Salvage Vanguard is one of the most adventurous and original companies in town, winning awards left and right in the process. With their latest, a bold, unique experience written by Adrienne Dawes, we’re introduced to a sextet of sister-wives in a locked-down bunker, all serving one husband. It’s a bit of high farce, with plenty of humor, but underneath it all there’s a certain spark of feminist spirit, a sense of sorority amongst all the oppression.
By heightening the ridiculous elements of the play’s situations, writer Adrienne Dawes is able to highlight the horror, and the underlying violation of women’s rights. It’s a powerful statement, and one that could be a tough pill to swallow if delivered outright, but Dawes is smart enough to entwine her message with humor and moments of surreality. The story is full of remarkable world-building, while also providing us with humorous characters, particularly its lead, and is bursting with originality. It serves as the perfect springboard for Salvage Vanguard to create their wild, ferocious, and hilarious feminist farce.
Under the wrong leadership, a production of this script would be disastrous, but luckily directors Florinda Bryant and Jenny Larson bring together a stunning cast, with a ride range of ages, to breathe life into these characters. Though a solid unit, each provides something quite different to the table, be it a youthful awkward innocence, a world-weary defeatedness, or even a rebellious spirit. The standout amongst the cast for the most play, however, is Cyndi Williams as Wife 1, who’s brassy resolve is always undercut with a certain sense of sorrow, the kind of sorrow that only comes from a life of servitude, as Wife 1 has. It’s a complexity that’s remarkable to behold, especially in the later stages of the play, when pieces begin to unravel.
Near the middle of the play, Jenny Larson explodes on to the scene with a a-bomb of ferocious energy as Wife 6. Armed with booze and Bikini Kill, Larson’s Wife 6 breaks the status quo, providing a much needed injection of unbridled energy into to the calm proceedings. It’s delightful to watch Larson’s character beat so hard against her more straight-laced co-characters, especially that of the ever-maternal Wife 1. She also shows blistering chemistry with Judd Farris, the sole male performer for much of the play, with her raw libido playing the perfect counterbalance to his sunny innocence.

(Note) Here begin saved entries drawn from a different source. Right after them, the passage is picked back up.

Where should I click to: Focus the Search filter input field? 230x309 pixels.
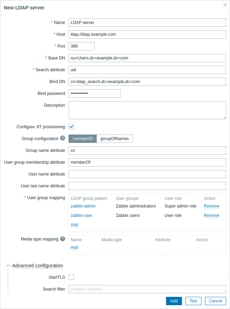point(147,289)
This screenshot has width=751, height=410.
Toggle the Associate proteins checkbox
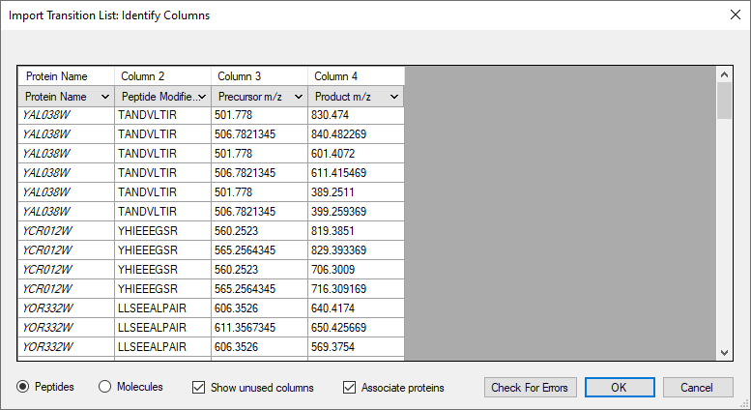click(x=349, y=387)
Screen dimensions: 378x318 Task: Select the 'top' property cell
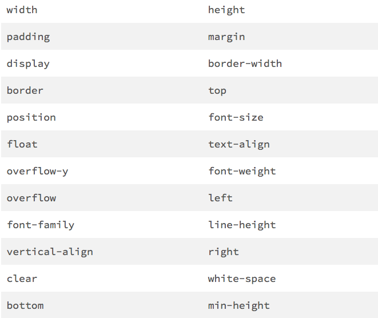click(217, 91)
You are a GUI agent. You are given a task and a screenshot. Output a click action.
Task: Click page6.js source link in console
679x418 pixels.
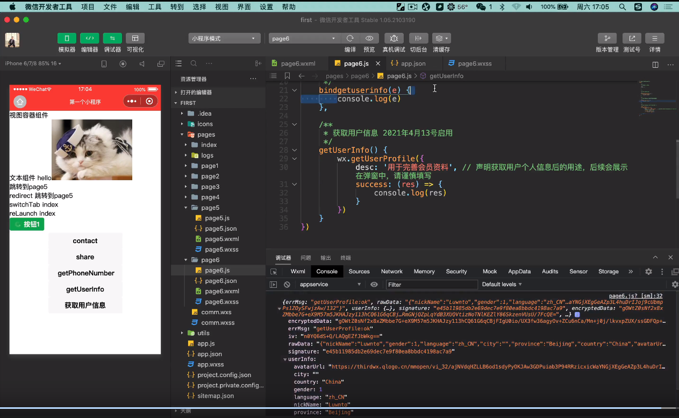pyautogui.click(x=635, y=296)
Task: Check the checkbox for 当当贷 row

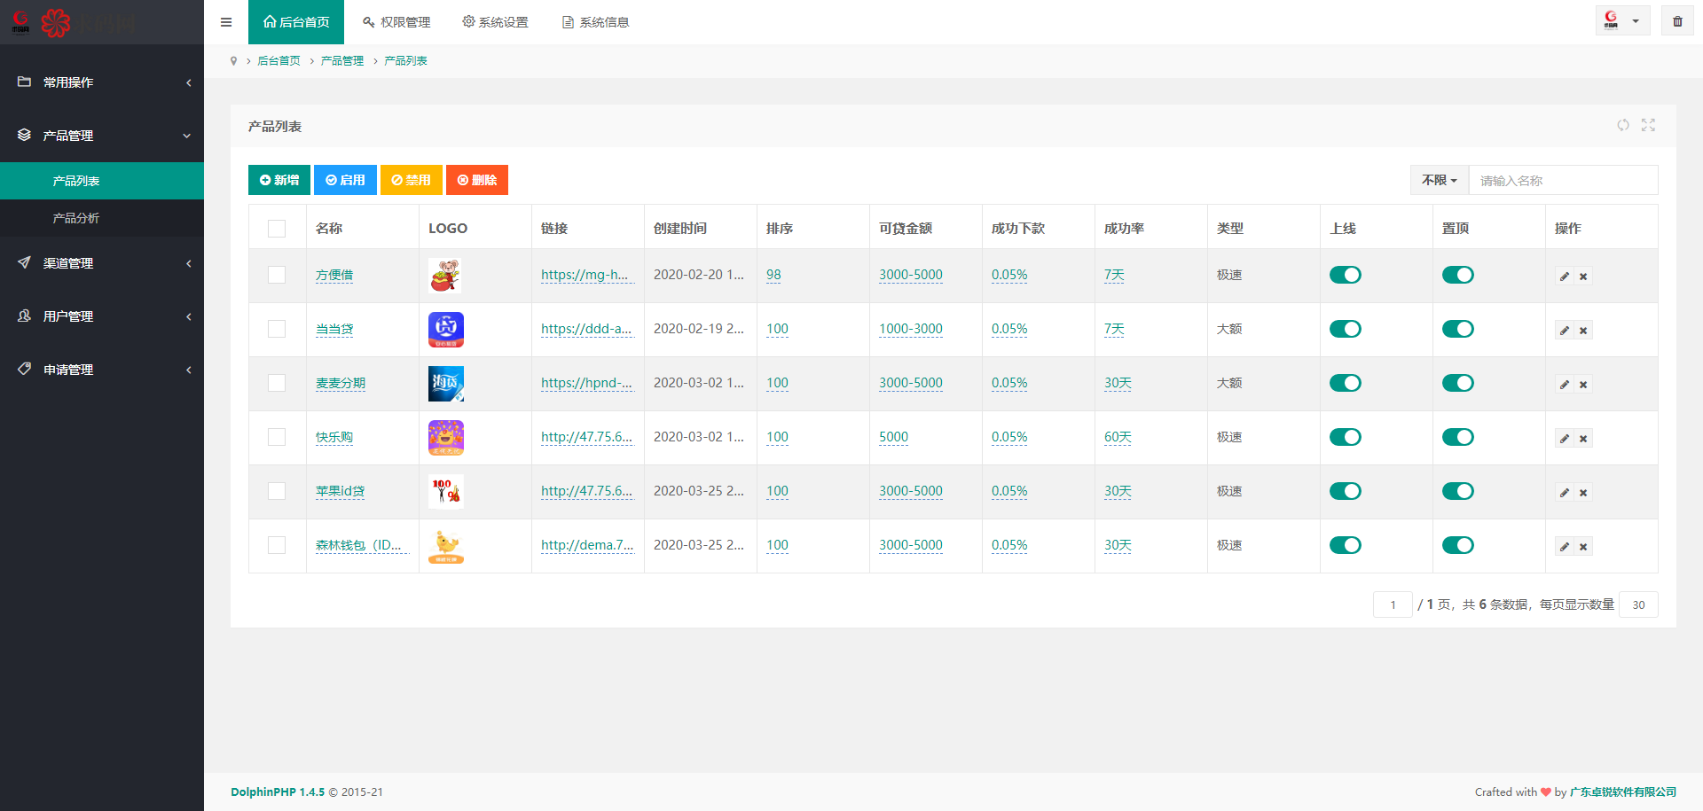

With “Denim Doves”, Adrienne Dawes has created a strong feminist statement, while also delivering solid entertainment. It never feels preachy, even provides some of the biggest laughs I’ve had in some time, while still delivering its messages loudly and proudly (after all, it ends with a group women literally gearing up to fight the patriarchy) The directors take the piece and lead their actors to create a lively, meaningful, and in the end, powerful production. If this is indeed one of Salvage Vanguard’s last pieces in their original space, one can say they at least went out with a bang.
“Denim Doves” is playing through February 13th at Salvage Vanguard Theatre. Please note that this play does contain mature themes and full frontal nudity. For more information, and to purchase tickets, visit Salvage Vanguard’s website at salvagevanguard.org.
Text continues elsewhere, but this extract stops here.